Managing a relaunch on this scale involves a lot of people and coordination between different publishing functions. There are over 700 titles in the list, and we had both to schedule reprints for those books we wanted to re-cover in the first few months, and deal with other titles whose stock in the old look was going to run out after April 2008. We had to research and choose a new design, and in many cases new images, allocate new isbns, devise a marketing campaign, and talk to the retailers about promotions.

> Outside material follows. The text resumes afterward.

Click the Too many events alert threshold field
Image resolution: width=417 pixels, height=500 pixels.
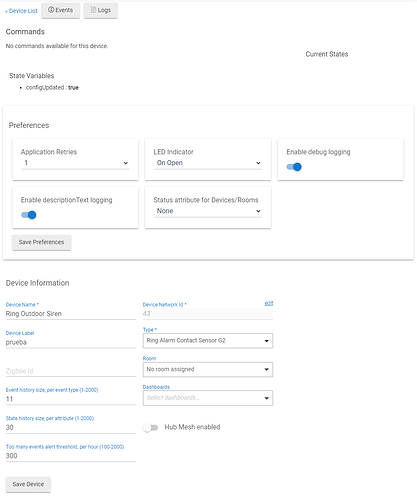coord(71,456)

We wanted a new look that would be fresh and contemporary and appeal to general readers and browsers who might previously have thought Oxford World’s Classics were a bit too academic for them. So we have a clean white title panel, and white back and spine, and we have chosen dramatic crops of appropriateillustrations to intrigue and entice the reader. We also wanted a sense of continuity with the old look, so we have retained a red strip at the top of the spine and back cover, and added a tantalizing detail from the cover image in a small thumbnail on the spine (older readers may remember that we used to have a similar feature on a previous incarnation of the series, but at the bottom of the spine, not the top). We also chose a new typeface for the cover, Capitolium, a modern take on classic lettering, based on classical Roman inscriptions and Renaissance calligraphy and designed by Gerard Unger. The insides of the books are unchanged, and we will continue to publish high-quality editions and translations with outstanding introductions and notes at truly affordable prices, editions that are designed to satisfy the needs not just of students, but of the lively general reader as well.
As a way of introducing new readers to the list we have created some collections under the ‘More than Words’ banner. Themes such as Desire, Dream, Escape, and Believe gather familiar as well as unexpected titles as a way of inviting readers to approach books from a new direction, to find connections with works that chime with their own tastes and current interests. Look out for the themed collections in the bookshops from this month.
At the London Book Fair seminar yesterday, John Mullan, Margaret Reynolds and myself, under the lively chairmanship of David Freeman, took part in a discussion about editing the classics and the ways in which different books and markets call for a variety of editorial approaches. This month’s new publications demonstrate this variety at work, with new translations of Montesquieu’s Persian Letters and the Mabinogion, new editions of Anne Brontë’s Tenant of Wildfell Hall and Leonardo da Vinci’s Notebooks, and a fascinating new anthology of Gandhi’s Essential Writings. Relaunching OWC has been an exhilarating ride, with plenty of highs - and the occasional low - and I am looking forward to seeing the rest of the series roll out in new covers in the course of the coming year.